Fiction et réalité

Le sujet de ce mois-ci trouve souvent un retentissement dans la presse : à partir de quand un écrivain peut-il parler de la réalité sous couvert de fiction ? Que dit la loi ? Comment sont appréhendés ces sujets par les tribunaux ? Autant de questions que nous nous posons aujourd'hui. Commençons peut-être par bien cibler la problématique. Dans quels cas de figure nous situons-nous exactement ?


La problématique que nous évoquons concerne un ouvrage qui est publié sous forme de fiction : un roman, par exemple, qui raconte une histoire qui est censée être totalement inventée, et non une autobiographie ou un essai qui parle de faits réels. Or, il arrive que l'auteur de cette fiction s'inspire de faits et de personnages existants, et très souvent les personnes en question se reconnaissent à la lecture du livre. Et c'est là que peuvent commencer les problèmes...


Mais justement, que dit la loi à ce sujet ?
Plusieurs sources de droit pour ces questions : pour ce qui concerne l'atteinte à la vie privée, il y a l'article 9 du Code Civil, qui dit simplement que toute personne a droit au respect de sa vie privée, l'atteinte éventuelle à cette vie privée étant déterminée par les juges.

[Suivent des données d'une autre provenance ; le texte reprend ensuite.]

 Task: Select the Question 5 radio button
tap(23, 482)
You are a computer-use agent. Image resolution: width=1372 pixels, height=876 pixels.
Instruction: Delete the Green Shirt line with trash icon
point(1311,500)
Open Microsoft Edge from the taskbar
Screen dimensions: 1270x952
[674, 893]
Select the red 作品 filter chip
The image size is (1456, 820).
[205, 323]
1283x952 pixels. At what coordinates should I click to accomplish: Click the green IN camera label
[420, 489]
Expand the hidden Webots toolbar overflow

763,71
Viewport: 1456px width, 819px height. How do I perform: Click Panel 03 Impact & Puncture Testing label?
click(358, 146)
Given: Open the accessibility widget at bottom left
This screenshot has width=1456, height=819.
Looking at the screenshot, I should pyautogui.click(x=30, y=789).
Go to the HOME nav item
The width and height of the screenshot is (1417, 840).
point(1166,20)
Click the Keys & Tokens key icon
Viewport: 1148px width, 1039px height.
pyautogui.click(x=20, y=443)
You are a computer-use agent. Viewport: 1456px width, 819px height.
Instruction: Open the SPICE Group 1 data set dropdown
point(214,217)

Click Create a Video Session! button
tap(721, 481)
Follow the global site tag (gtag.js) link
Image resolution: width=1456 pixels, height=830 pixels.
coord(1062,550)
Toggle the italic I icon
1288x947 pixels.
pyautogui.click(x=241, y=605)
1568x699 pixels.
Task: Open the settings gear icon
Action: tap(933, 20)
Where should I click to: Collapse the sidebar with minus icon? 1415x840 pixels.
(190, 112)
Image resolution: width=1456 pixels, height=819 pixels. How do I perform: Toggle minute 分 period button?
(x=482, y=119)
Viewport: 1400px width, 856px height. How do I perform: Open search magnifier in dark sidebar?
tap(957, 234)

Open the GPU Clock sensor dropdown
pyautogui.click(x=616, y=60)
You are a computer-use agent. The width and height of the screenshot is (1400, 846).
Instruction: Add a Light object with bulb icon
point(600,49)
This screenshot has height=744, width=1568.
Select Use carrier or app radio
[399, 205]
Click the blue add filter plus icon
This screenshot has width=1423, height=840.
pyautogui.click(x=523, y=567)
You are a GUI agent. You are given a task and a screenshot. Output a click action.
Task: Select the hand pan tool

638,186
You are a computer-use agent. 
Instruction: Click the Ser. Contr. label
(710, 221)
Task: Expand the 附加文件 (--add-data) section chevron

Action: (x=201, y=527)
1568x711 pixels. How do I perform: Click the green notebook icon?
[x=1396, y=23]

Ensuite, pour les cas de diffamation, c'est-à-dire l'injure ou l'atteinte à l'honneur, il y a la fameuse loi de 1881, qui régit également les publications de presse.

En dehors de ces textes généraux, il existe des articles de loi qui sanctionnent plus spécifiquement les atteintes aux bonnes mœurs, mais dans un cadre spécifique : des articles du Code Pénal, qui concernant la protection des mineurs et la loi du 16 juillet 1949 sur les publications destinées à la jeunesse. Ces textes vont également servir de fondement à des actions contre des ouvrages.


Y a-t-il beaucoup de décisions sur ces questions ?
Il y en a beaucoup, oui. Il faut savoir que les services juridiques ou les avocats de maison d'édition relisent les manuscrits et informent les éditeurs des risques éventuels avant parution. Des exemples récents, avec PPDA et son ex-compagne qui reconnaît leur histoire racontée dans son dernier roman, ou encore la famille du banquier Stern qui n'avaient pas réagi à la sortie du roman de Régis Jauffret « Sévère » mais qui, au moment où l'on parle d'une adaptation audiovisuelle du livre, se décide finalement à agir contre l'auteur et l'éditeur.

En dehors de cas concernant des personnalités, il y a également des décisions qui concernant des personnes vivant dans l'entourage de l'auteur et qui se reconnaissent à la lecture du livre. Si la description n'est pas avantageuse, il peut y avoir une action en justice derrière.


Ne risque-t-on pas d'arriver à des cas d'autocensure pour contourner ces problèmes ?
Si, bien sûr, et c'est un risque réel ; et l'on connaît un cas récent, celui de Frédéric Beigbeder, qui a accepté – à la demande de son éditeur - de supprimer un passage de son livre « Un roman français » qui évoquait sa rencontre avec un procureur en poste, après une arrestation. C'est un sujet délicat, sur lequel la SGDL reste attentive, puisque l'article 1er de ses statuts prévoit que l'un de ses buts principaux est de défendre la libre expression des œuvres de l'esprit.